The existence of a worse response to treatment in patients with hypovitaminosis D compared to those with normal 1,25(OH)2D3 levels at RA onset was demonstrated by Di Franco [34]. Furthermore, Hajjaj-Hassouni found out that absence of supplementation of vitamin D is related to higher prevalence of vitamin D deficiency in a COMORA study from 15 countries [35]. Despite some controversies [2], the majority of reports reinforce the idea of the added value for the treatment of autoimmunity [36]. A possible explanation for this observation could be precisely the 1,25(OH)2D3 screening and supplementation strategies employed both at the clinic but also at the national level, minimizing the risk of 1,25(OH)2D3 deficiency, even though there is no consensus concerning the amount that should be indicated.

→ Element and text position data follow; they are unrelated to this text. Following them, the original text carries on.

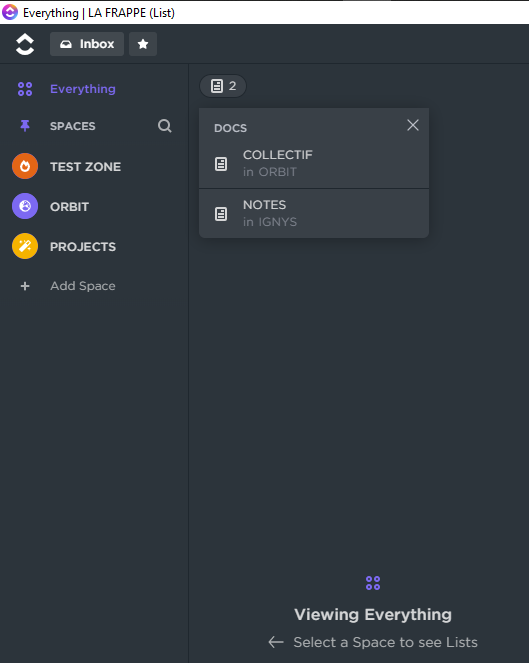This screenshot has width=529, height=663.
Task: Open the Inbox button
Action: 87,44
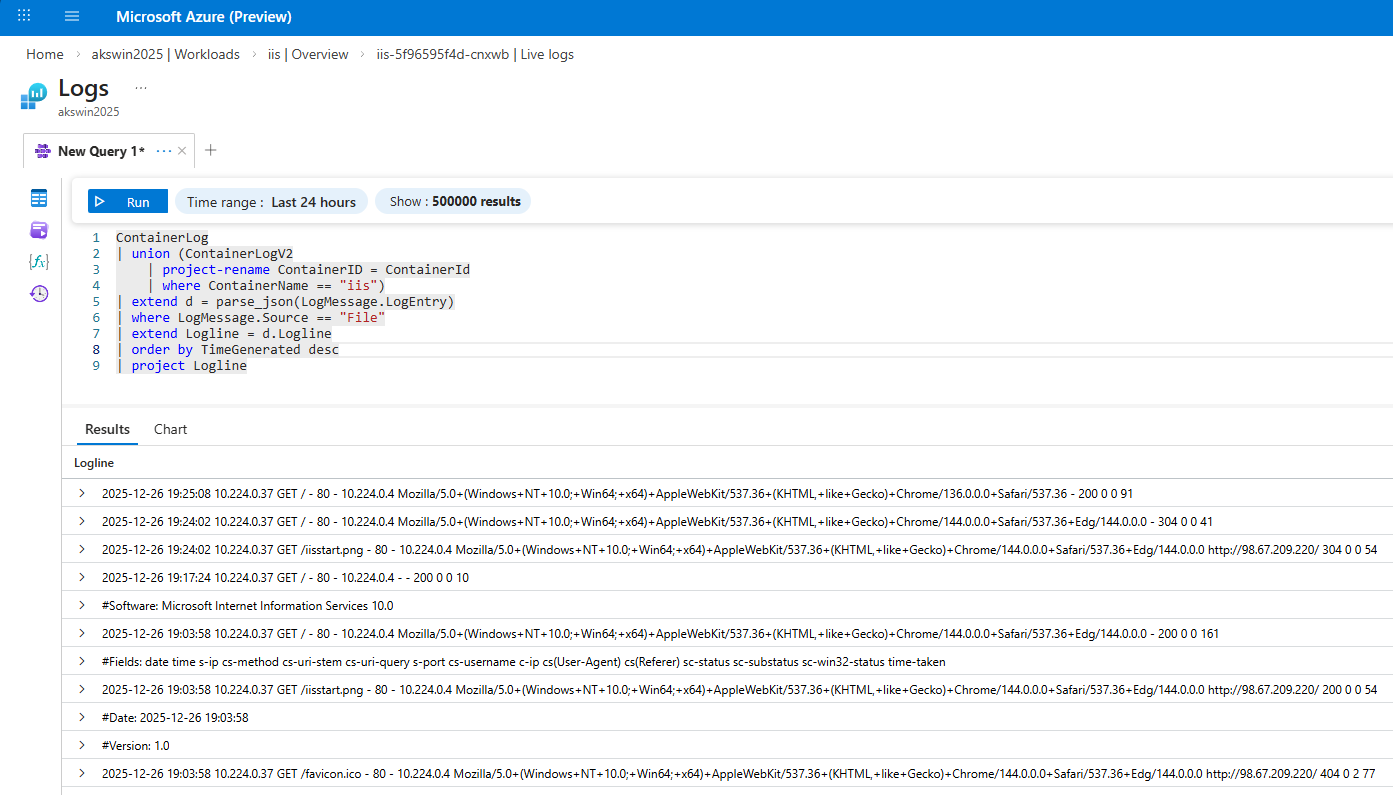Image resolution: width=1393 pixels, height=795 pixels.
Task: Create a new query tab with the plus icon
Action: 210,150
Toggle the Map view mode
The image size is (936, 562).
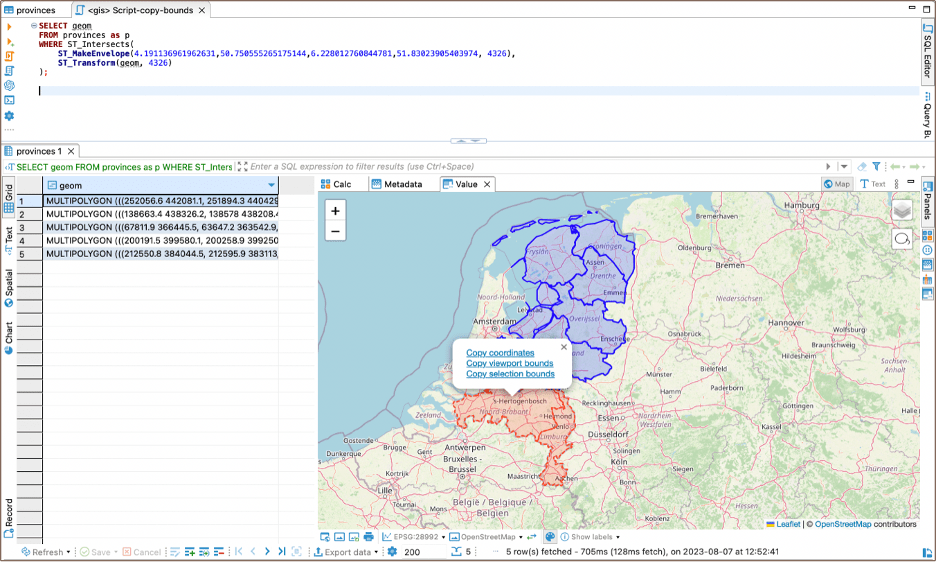click(837, 184)
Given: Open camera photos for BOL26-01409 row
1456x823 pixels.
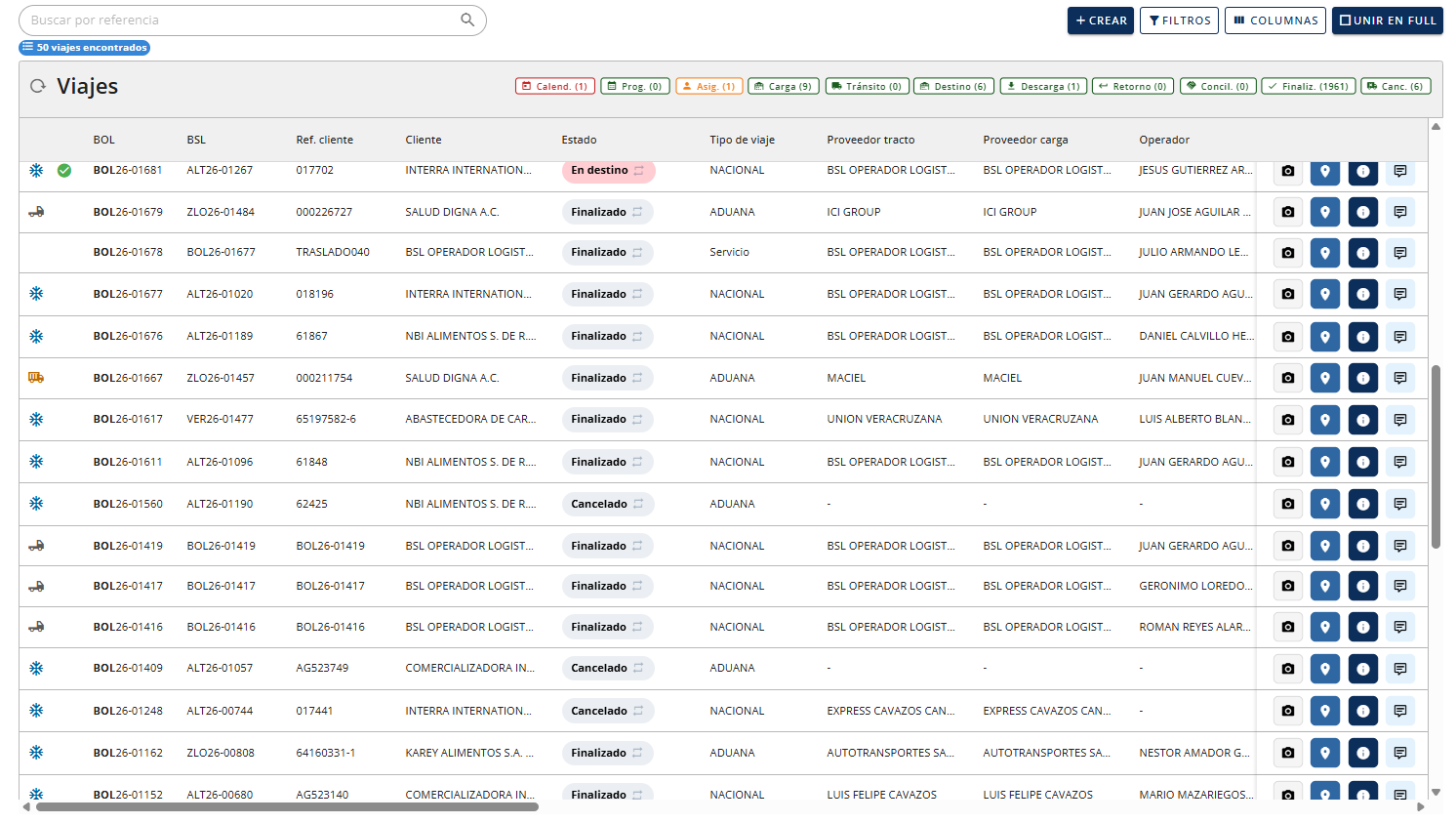Looking at the screenshot, I should [x=1288, y=669].
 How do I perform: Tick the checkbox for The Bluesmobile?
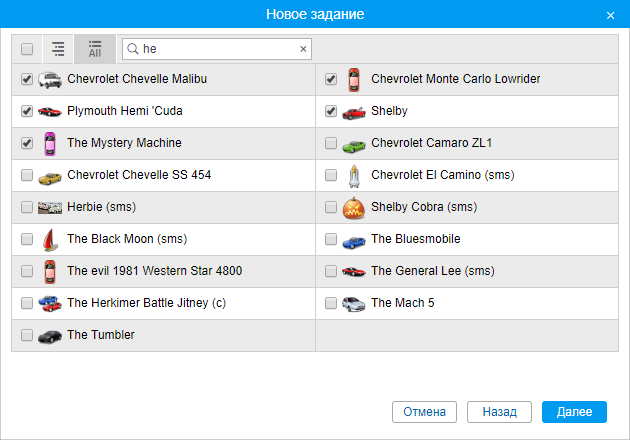point(331,240)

Several limitations of this study should be noted. First, the study population was selected from the Second Hospital of Shanxi Medical University. Thus, these findings may not be representative of patients in other areas. Second, since intake of 1,25(OH)2D3 was able to be affected by different seasons, geographical limits, outdoor exercise or not, sun exposure, and other factors, we did not strictly balance the factors upon selection of experimental patients. Therefore, a longer follow-up period of our cohort is required to validate the role of vitamin D (or analog) supplementation, beyond correction of deficiency, as a treatment modality, and to determine if higher vitamin D levels lead to standard clinical improvement in disease activity and immune regulation.

Conclusions

Our preliminary data showed a mutual influence of vitamin D on disease activity, BMI index, Th17 cell, Treg cell, and anti-CCP antibody, especially in female RA patients. These findings may be in line with the hypothesis that vitamin D deficiency might be a predisposing factor for the initiation and progression of RA. However, we cannot rule out the possible impact of the cross-sectional design on the study results and we also are not able to determine whether vitamin D deficiency directly impacts RA disease activity and immune regulation, or whether the reverse may be true. In spite of this, serum 1,25(OH)2D3 levels could be a marker to monitor disease activity in RA patients and vitamin D may be an alternative supplementary treatment for RA.